* **Passage given**:
•••
During a recent hike on the closed trail, with the permission of Stellpflug, we navigated some loose granite steps that could be dangerous and will be replaced, along with damaged bog walk, fallen trees and areas that will benefit from new drainage.

“Valley Cove has been in the system for years,” Sproul said. “Finally, this year, it came up. It will be challenging.”

Sale of federal helium helps fund work on Acadia trails

Money for some Acadia trails work stems from the little-known Helium Stewardship Act of 2013, which provides $20 million in fiscal 2018 from proceeds from the sale of federal helium, to be used for deferred maintenance projects requiring a minimum 50% match from a non-federal funding source.

Old bog walk on the Valley Cove Trail in Acadia National Park

During a hike on the closed Valley Cove Trail, we found rotted bog walk and drainage problems. The Acadia trails crew is working on a massive rehabilitation of the trail.

The Acadia trails crew benefits from skilled and experienced crew supervisors such as Christian Barter and Jeff Chapin and seasonal trail workers who return year after year to Acadia.

“We have some pretty talented people in this crew,” said Sproul. “We can get a lot done.”

 Stellpflug is aiming to complete the work on the Valley Cove Trail by the end of this year’s hiking season.

“We’ll have to see,” he said. “I think we can make it safe enough to open it by the end of this year.”

Spring Trail to Penobscot among historic trails set for resurfacing

Over the next two years, the crew is also planning $428,000 gravel resurfacing projects on about 20 historic hiking trails such as the Spring Trail, the Jordan Pond Nature Trail and Bubble & Jordan Ponds Path.

acadia national park hiking

Gravel resurfacing, like that seen here along the Asticou & Jordan Pond Path, will be among the projects to be worked on over the next two years on the Spring Trail, the Jordan Pond Nature Trail and Bubble & Jordaon Ponds Path.

Another project for this year is an $88,518 rehabilitation of the Beech Mountain South Ridge Trail, which goes steeply up 839-foot-high Beech Mountain, site of the park’s only fire tower. The work will include replacing and repairing many of the historic stone steps that make the hike more tolerable. The trails crew also worked on the Gorham Mountain Trail, which has been eroded in spots, detouring hikers through the Cadillac Cliffs Trail as needed.

Each year, the trails crew, often with the help of the Acadia Youth Conservation Corps or volunteers including many with the Friends of Acadia, chips away at a buildup of maintenance on the 125 bridges on the trails.
•••
* **Recorded information**:

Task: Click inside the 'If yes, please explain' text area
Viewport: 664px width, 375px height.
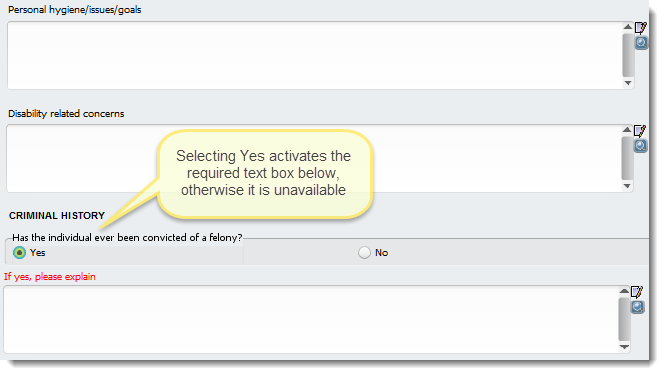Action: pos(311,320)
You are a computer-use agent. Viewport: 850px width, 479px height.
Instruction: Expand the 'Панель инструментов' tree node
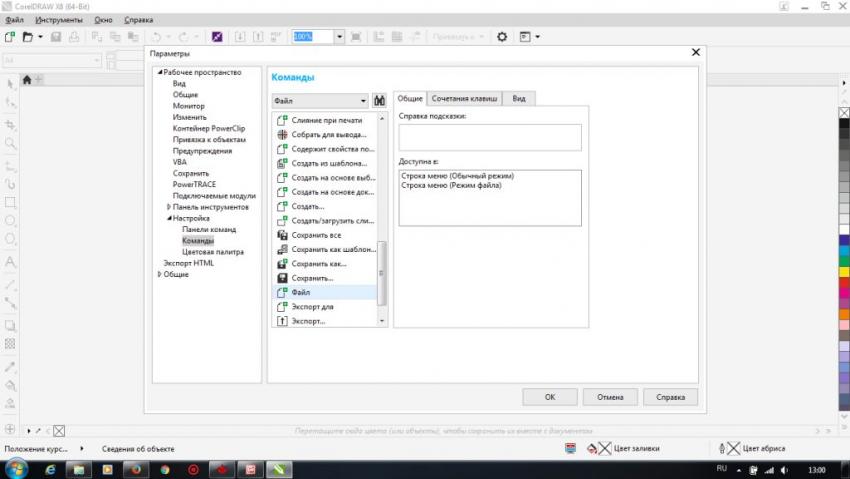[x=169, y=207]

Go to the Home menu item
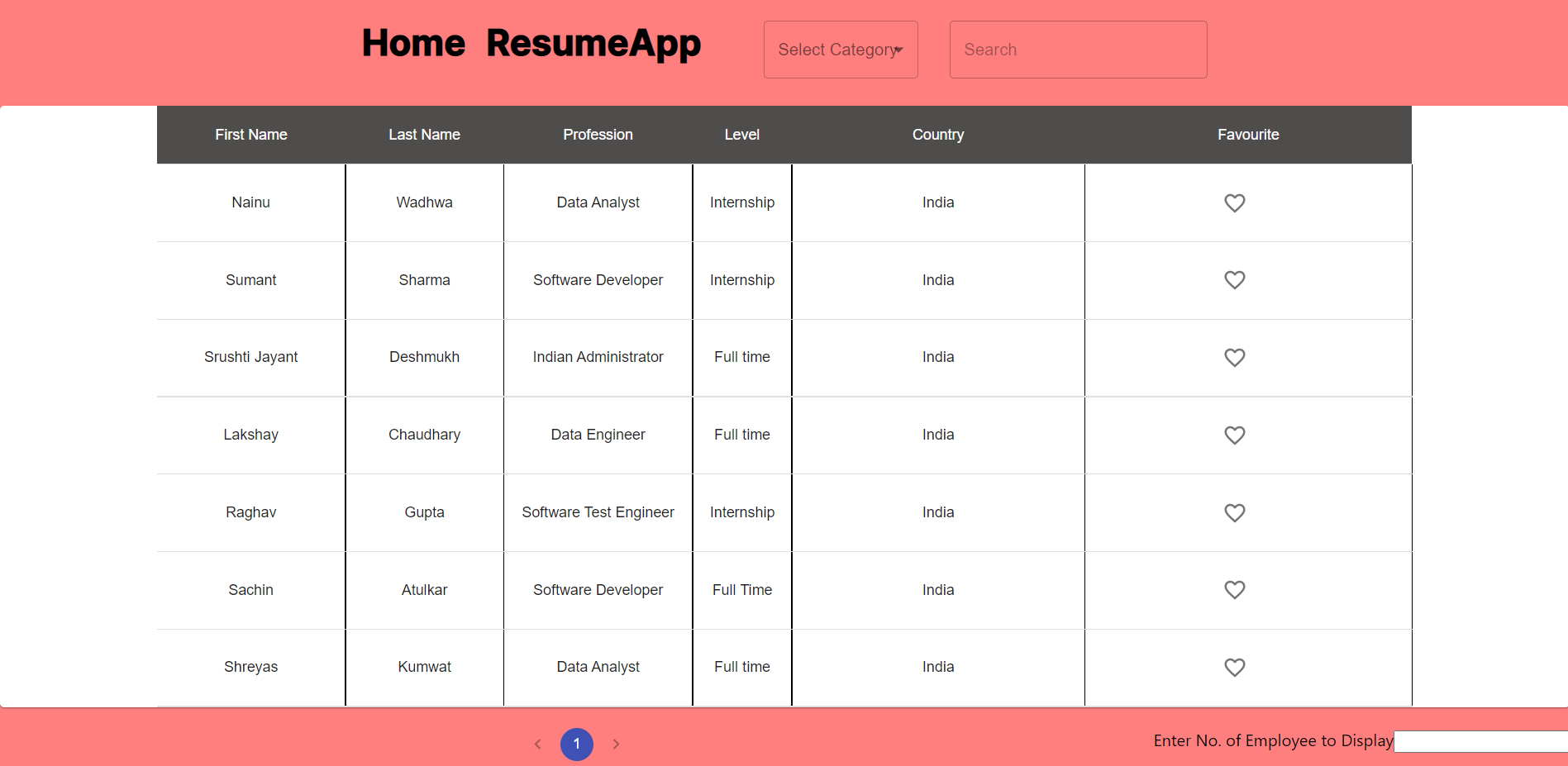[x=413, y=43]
•••
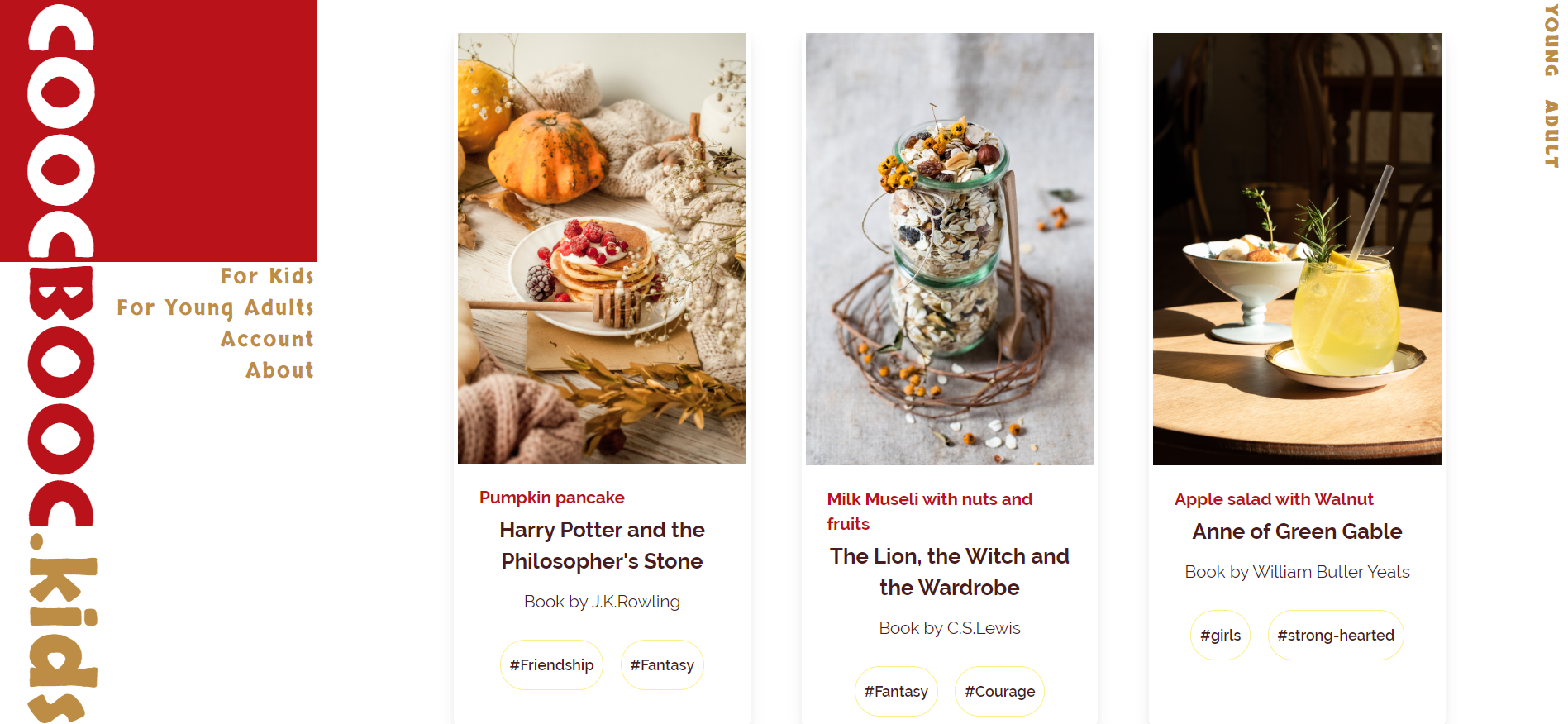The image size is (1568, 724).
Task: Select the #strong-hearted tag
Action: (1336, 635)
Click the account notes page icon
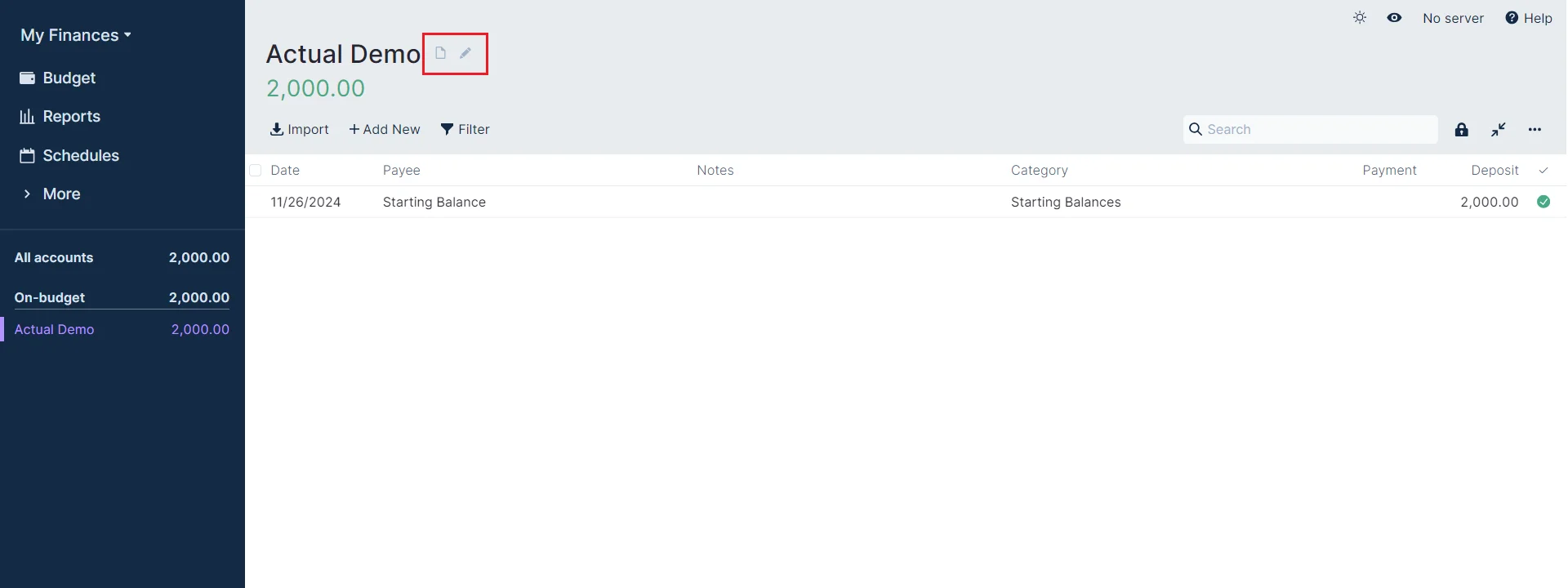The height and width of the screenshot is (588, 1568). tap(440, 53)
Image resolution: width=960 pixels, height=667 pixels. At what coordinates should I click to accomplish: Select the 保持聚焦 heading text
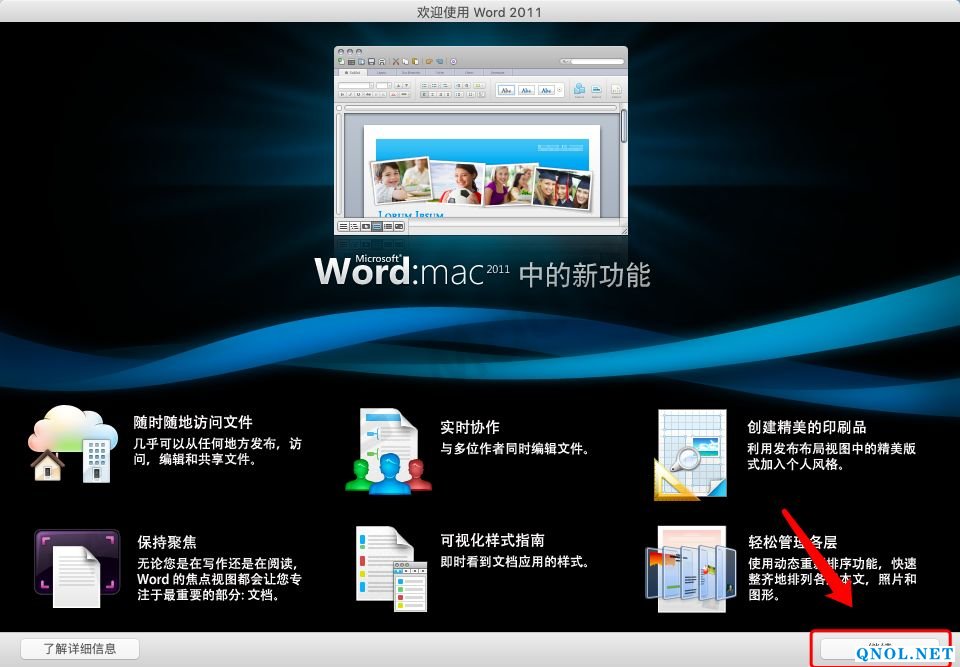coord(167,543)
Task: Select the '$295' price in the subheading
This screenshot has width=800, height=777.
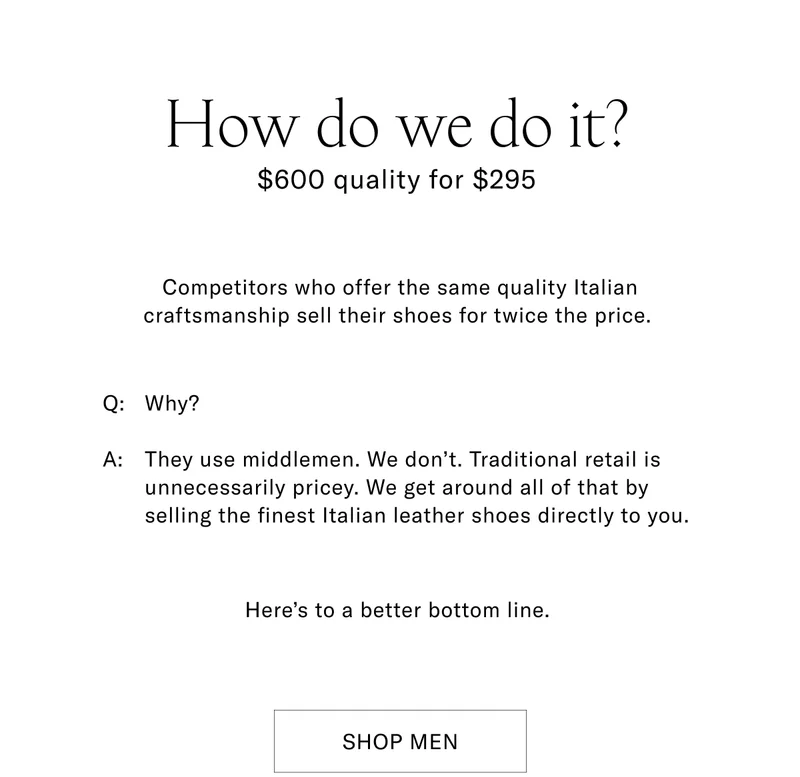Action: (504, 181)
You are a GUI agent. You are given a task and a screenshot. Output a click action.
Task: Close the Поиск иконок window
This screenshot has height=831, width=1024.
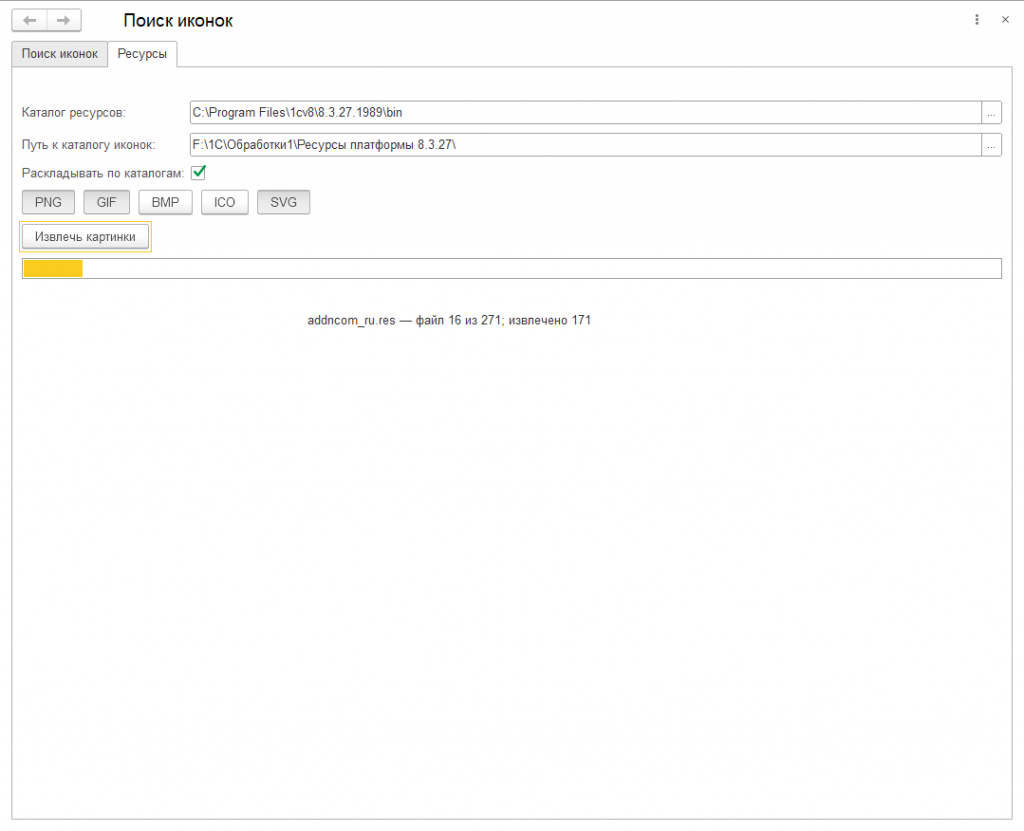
•••
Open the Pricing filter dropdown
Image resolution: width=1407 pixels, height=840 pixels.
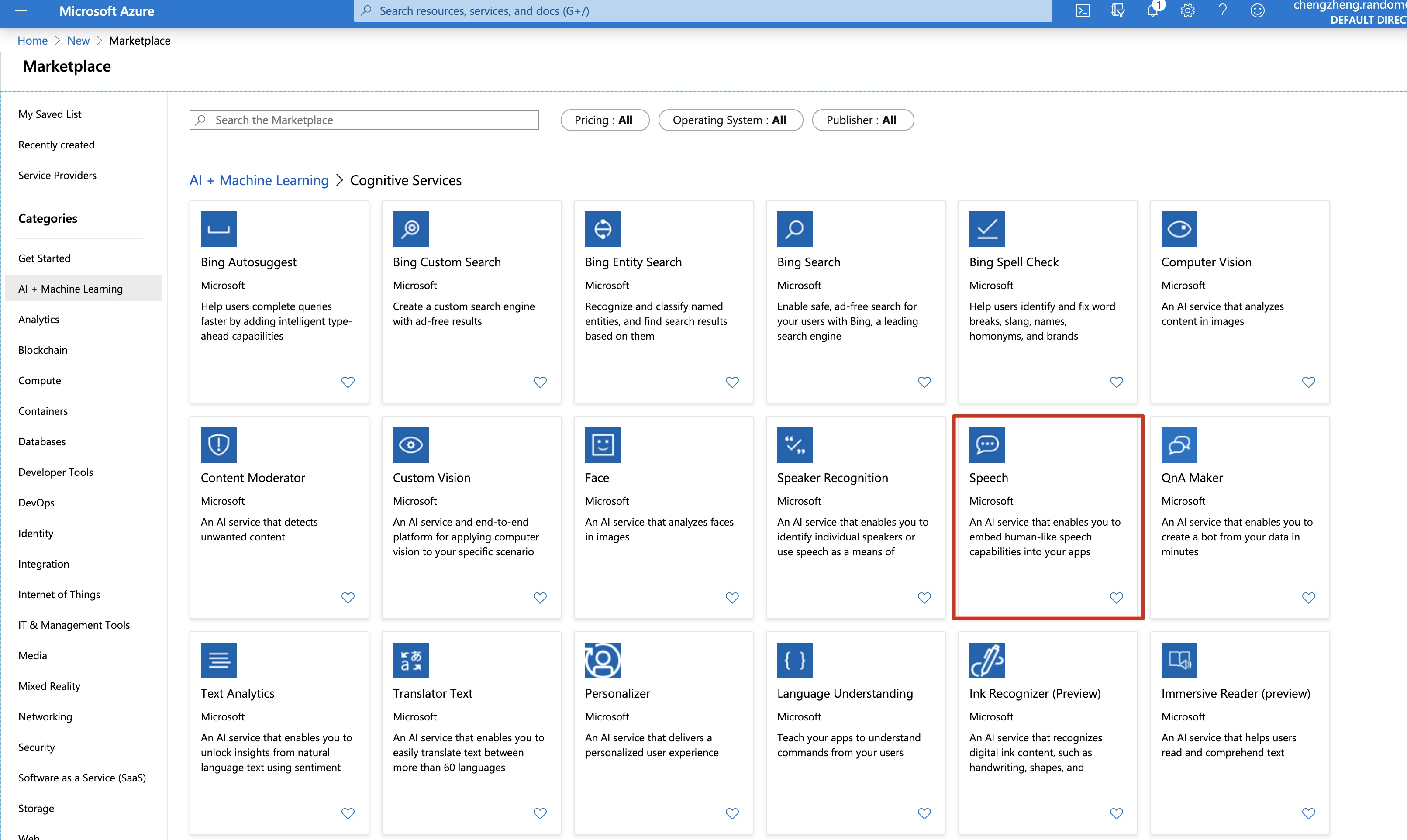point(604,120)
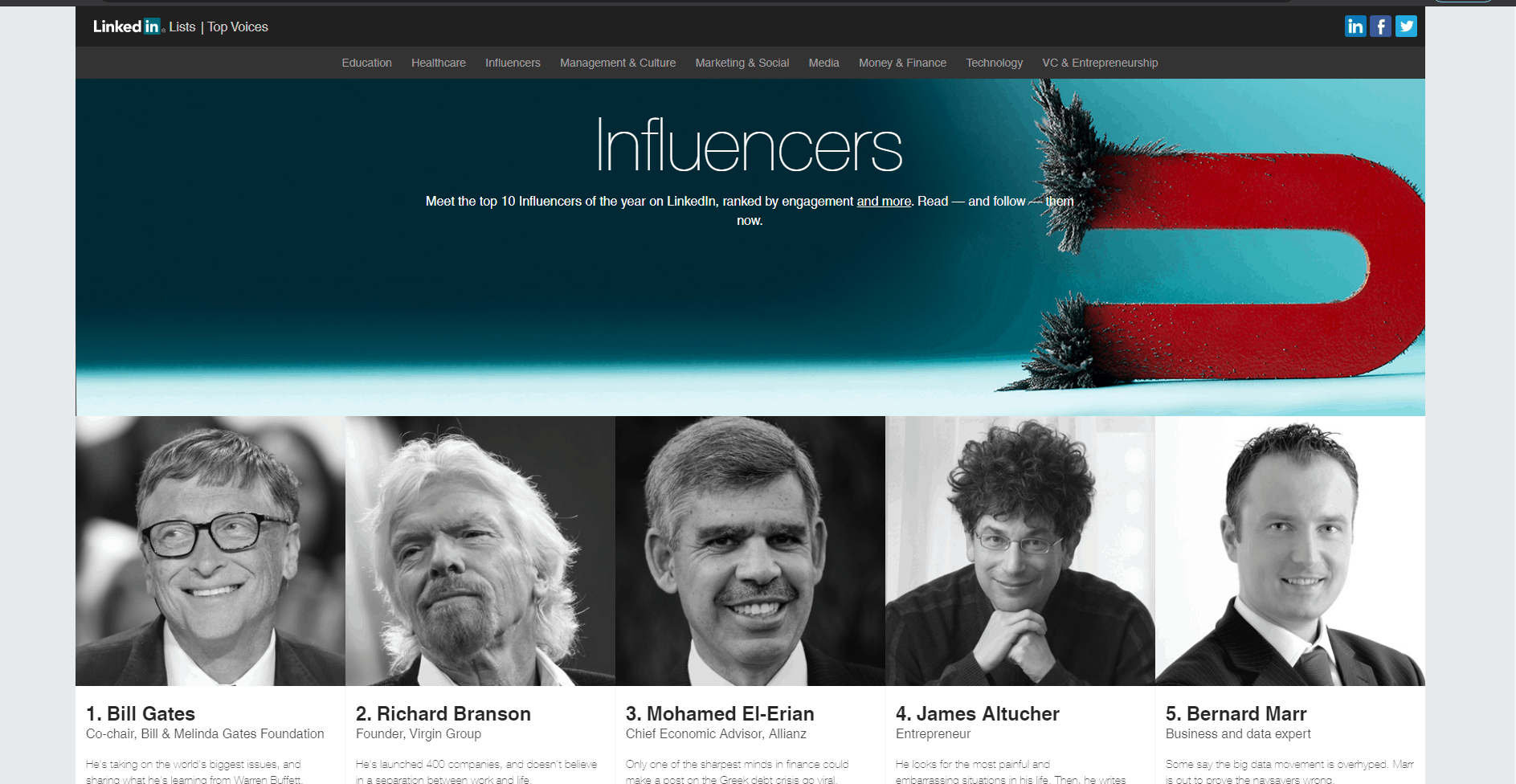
•••
* **Exercise tasks**:
a - Using the passage on the Acadia trails work, explain in one to three sentences why Sproul says the trails crew can get a lot done.
b - In the passage on the Acadia trails work, how much money does the Helium Stewardship Act of 2013 provide in fiscal 2018?
c - Continue the passage on the Acadia trails work, picking up after its final sentence.

* **Responses for each task**:
a - The crew has skilled, experienced supervisors such as Christian Barter and Jeff Chapin, along with seasonal trail workers who return to Acadia year after year. Sproul says, "We have some pretty talented people in this crew," and that is why he believes they can get a lot done.

b - It provides $20 million.

c -
acadia national park hiking

The Acadia trails crew’s work is never done. During the off-season, damage to a relatively new footbridge on the popular Precipice Trail put this job near the top of the list for the 2018 hiking season. (NPS photo)

In 2017, 17 bridges were replaced including some complicated spans on the Precipice, Jordan Cliffs and Great Meadow, according to Stellpflug. This past winter, a footbridge on the Precipice was damaged, requiring the hauling of supplies and equipment up the precarious trail for the job.

Volunteers are often critical for trail maintenance, he added. Consider that in 2016, Friends of Acadia volunteers logged more than 1,000 hours in an “amazing effort” to install 700 feet of new bog walk to replace rotted walkway on the west side of Jordan Pond, according to Stellpflug.

Works in progress: Acadia trails cared for by crew, volunteers, youth

acadia national park hiking

The pile of rocks on the right was once a neatly laid set of stepping stones, allowing safe crossing along what would otherwise be an impassable ledge on the Valley Cove Trail. The Acadia trails crew will most likely be referring to a photo on page 187 in the Acadia Trails Treatment Plan, showing how neatly lined up the steps were in 1969.

Workers will remove this toppled tree on the Valley Cove Trail in Acadia National Park.

Trail resurfacing and removal of toppled trees are among $300,000 in work taking place during a rehabilitation of the Valley Cove Trail in Acadia National Park.

Larissa Fullmer, trail worker at Acadia National Park

Larissa Fullmer, a trail worker at Acadia National Park in 2017, says she doesn’t need a gym pass to keep in shape while working on projects like the Seaside Path.

acadia national park hiking

Jeff Chapin, crew supervisor, describes the cable and pulley system used to move huge boulders during Valley Trail reconstruction in 2017.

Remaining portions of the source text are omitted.